料理の勉強をしようにも、食べてくれる相手の姉さんは今日は冒険者として依頼を受けに行ってしまった。
世界樹の素材で出来た武器の様子も、見に行ったばかりだ。
「ヤバいな、マジでやる事が無いぞ? どうしよう……」
やる事なんて直ぐに見つかるだろうと思っていたが、マジで見つからない俺はベッドから起きて何か出来ないか考えは始めた。
そして案として出たのは、体を動かす事か、料理を作って自分で食べると言う二択だった。

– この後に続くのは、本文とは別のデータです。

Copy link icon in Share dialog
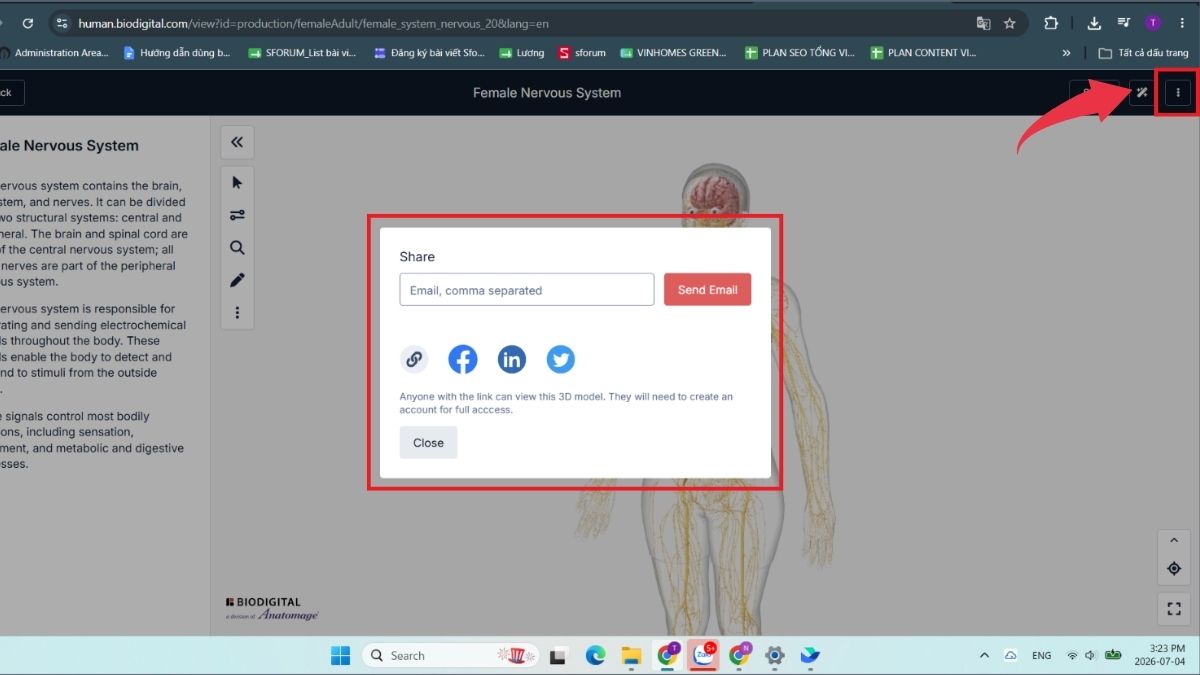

「……飯は流石に寂しい。体でも動かして、時間を紛らわそう」
そう思った俺は、転移で拠点へと移動して裏庭で体が疲れるまで運動をする事にした。
それから数日間、俺は特にやる事はなくブラブラと商業区を歩いたり、拠点で運動したりといった日々を過ごした。
一度、クロエの所に行こうかと思いもしたが折角、久しぶりに家族の時間が出来たのに邪魔になるだろうと思い行くのを止めた。

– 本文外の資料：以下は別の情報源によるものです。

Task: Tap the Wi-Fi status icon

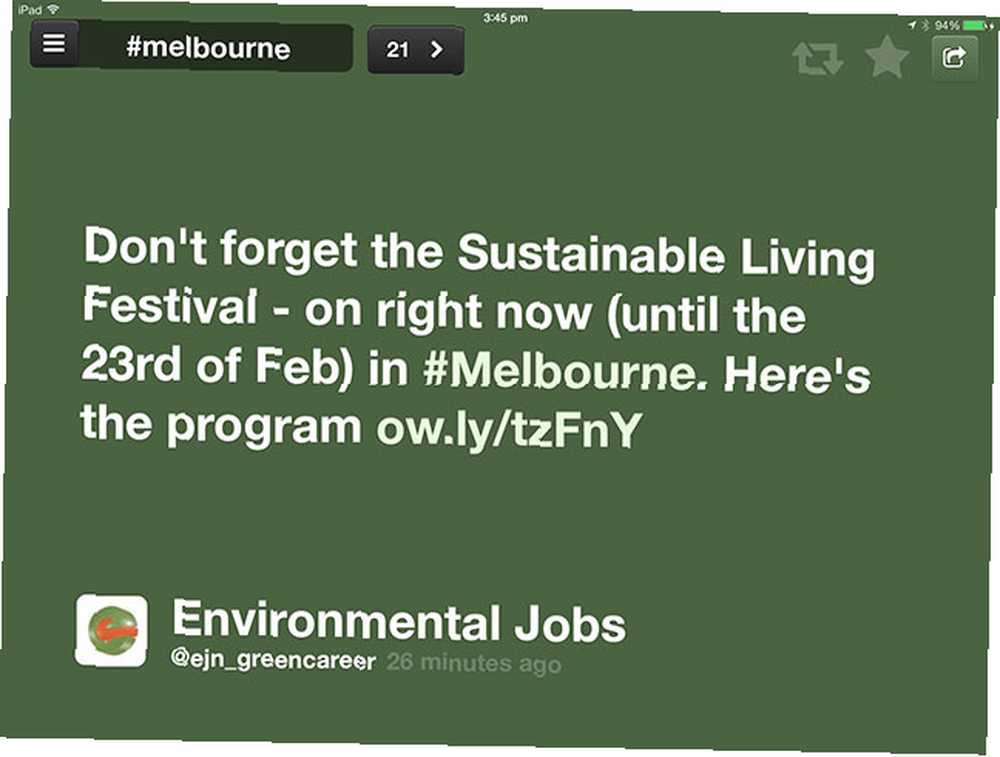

「ジン様、準備の方が出来たので城に来て欲しいとのことです」
「了解」
遂に勇者達の準備が終わったと報告を受けた俺は、転移で城へと向かった。
そして姫様の部屋に入ると、姫様と変装をした勇者とノラが居た。
「ジン、待たせてごめんね。ちょっと、準備に手間取っちゃったわ」
「良いですよ。予定より一日遅いだけですから、それより竜人国の方からは何か言われましたか?」
「協力するって返事が返って来たわよ。勇者と戦女の関係は、竜人国の人達も見ててあれなら逃げ出すのも分かるって同情されたのよ」
「それは良かったですね。国が協力してくれたら、バレる確率も下がりますからね」
そう言うと、勇者は「本当に有難いよ」と嬉しそうにそう言った。
その後、勇者とノラは姫様に別れの挨拶をして、俺は勇者達を転移で竜人国へと移動させた。

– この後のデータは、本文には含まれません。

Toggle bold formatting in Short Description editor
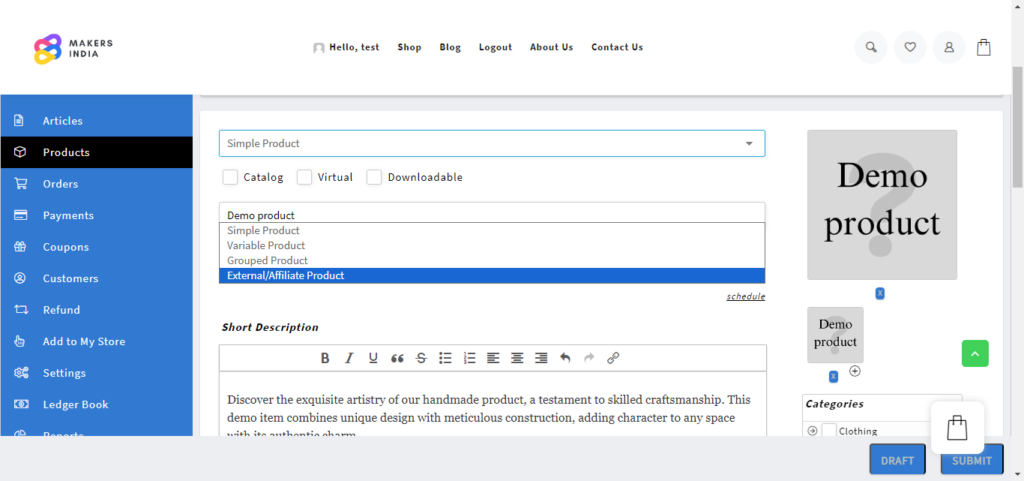The image size is (1024, 481). click(x=325, y=358)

そうして転移でやって来たのは、竜人国の王城がある街の近くへとやって来た。
「……凄いね。一瞬でこの距離を移動できるんだね」
「あれ? 転移は初めてでしたか?」
「初めてではないけど、ここまでの長距離移動は初めてだよ」
勇者はそう言うと、深呼吸をして「空気も全然違うね」とノラに言うと、ノラは同じように深呼吸して頷いた。
「王都より、こっちの空気好き」
「それは良かった」
勇者はノラの言葉を聞くと、笑みを浮かべてそう言った。
「それじゃ、勇者様。旅を楽しんでくださいね」
「うん。楽しんでくるよ。ジン君、色々とありがとね」
「ありがと~」
勇者とノラは俺に対してそう言うと、街の方へと歩いて行ったので俺はそれを見届けて姫様の部屋へと戻って来た。
「ジン。お疲れ様」
「転移しかしてないから、そこまで疲れは無いですけどね……それで、戦女の方は大丈夫なんですか? 俺はそっちについて、あまり知りませんけど」
「一応、大丈夫よ。勇者の事で聞かれても、療養地を探してそこで暫く暮らすって言って、行き先は国も知らないって言ったら、まだ勇者が城に居るのにさっさとあの子達は城から出て行ったわ」
そう言うと、姫様は背伸びをして「これで一旦、大きな問題は解決出来たわ」と言った。
「まあ、まだ帝国の後処理だったりあるから、休めるのはもっと先だろうけどね……」
「その、お疲れ様です。頑張ってくださいね。何かあったら、俺達も手伝いますよ」
「ええ、その言葉だけでも嬉しいわ。ありがとう」
その後、姫様は「また何かあったら、連絡するわね」と言って解散となり、俺は宿へと帰宅した。
そして昨日戻って来ているクロエ達に、無事に勇者を送り届けて来たと伝え、明日からの予定についての話し合いを俺達はしたのだった。